Tortoise & Bonnie 'Prince' Billy | Music | Pittsburgh | Pittsburgh City Paper

Tortoise & Bonnie 'Prince' Billy

The Brave and The Bold
Overcoat Recordings

 

 

Eerie, saturated synth lines start the song, straight off an '80s horror-flick soundtrack. The band settles into a pulsing, sinister shuffle. You've heard these words before, but never with this sense of emptiness and defeat: "Roy Orbison singing for the lonely / Hey that's me and I want you only / Don't turn me home again / I just can't face myself alone again."

 

 

The song of course is Springsteen's "Thunder Road," in a startling, necessary reinterpretation by Bonnie 'Prince' Billy (a.k.a.
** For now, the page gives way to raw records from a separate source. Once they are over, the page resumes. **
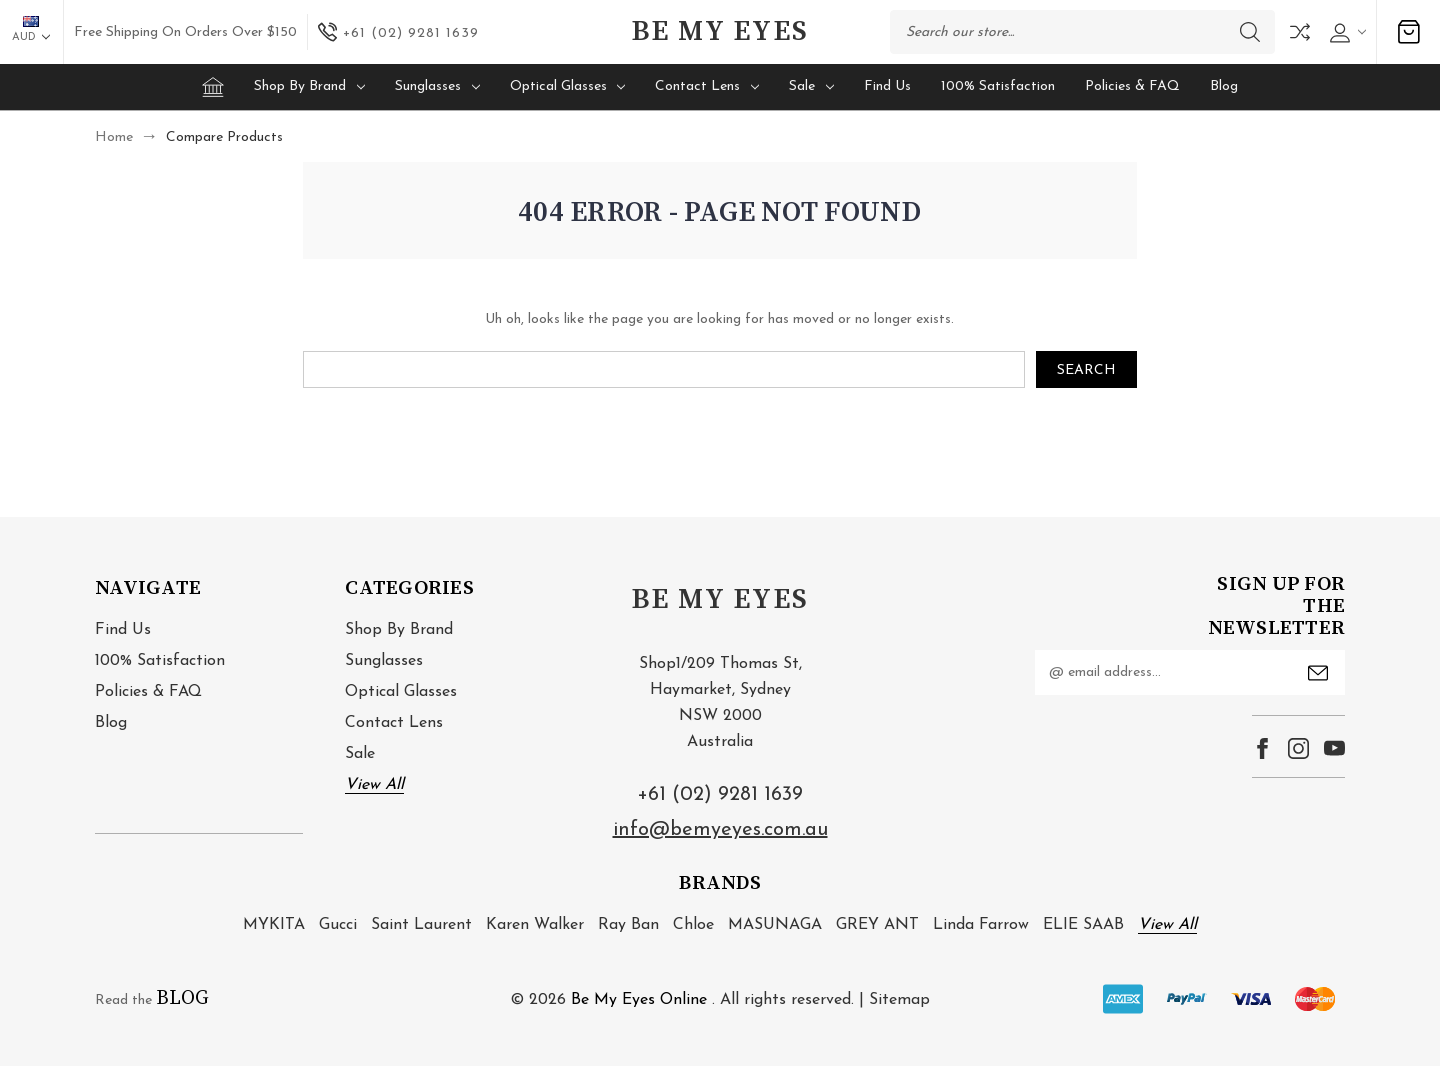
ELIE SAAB (1083, 925)
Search (1250, 32)
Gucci (338, 925)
Will Oldham) and Tortoise -- a centerpiece in their collaborative covers album, The Brave and The Bold.

 

The project of pairing these two anomalies of indie music began over four years ago, with the idea of covering "Thunder Road" and Elton John's "Daniel," but turned into a larger project, recorded at the end of 2004. Since then, Tortoise has toured backing legendary producer Daniel Lanois, and Oldham has released Superwolf, a collaboration with guitarist Matt Sweeney (Chavez, Zwan).

 

As the other anchor on the recording, "Daniel" is equally remarkable -- both tracks are "super mutants of music," as Tortoise's Dan Bitney says. If you played a sking CD of Paul Simon's Graceland through a tiny boombox with blown speakers while singing Elton's lyrics into an oil drum, you'd be getting close. Oldham's voice breaks a little on the high notes, and it sounds right. The whole package is a sound from outer space, or a warehouse in the bad part of town -- delicate while bombastic.

 

The rest of the record covers a broad swath, from Devo and The Minutemen to the pounding "Love Is Love" by Lungfish. Oldham sings in Brazilian Portuguese on "Cravo E Canela," by Milton Nascimento -- how convincingly, I'm not qualified to judge. As with most of Oldham's collaborations, he seems firmly in the driver's seat throughout.

 

The Dave Hanner song "Pancho" is particularly lovely, riding a creamy Fender Rhodes piano into mid-'70s Todd Rundgren ballad territory, while "Calvary Cross" (Richard Thompson) gets a Neil Young and Crazy Horse treatment. Appropriate, perhaps, since Oldham's perverse and wide-ranging talent places him at least in the running to be the Neil Young of his generation. But maybe it's just the shaky voice and appetite for surreal cover art.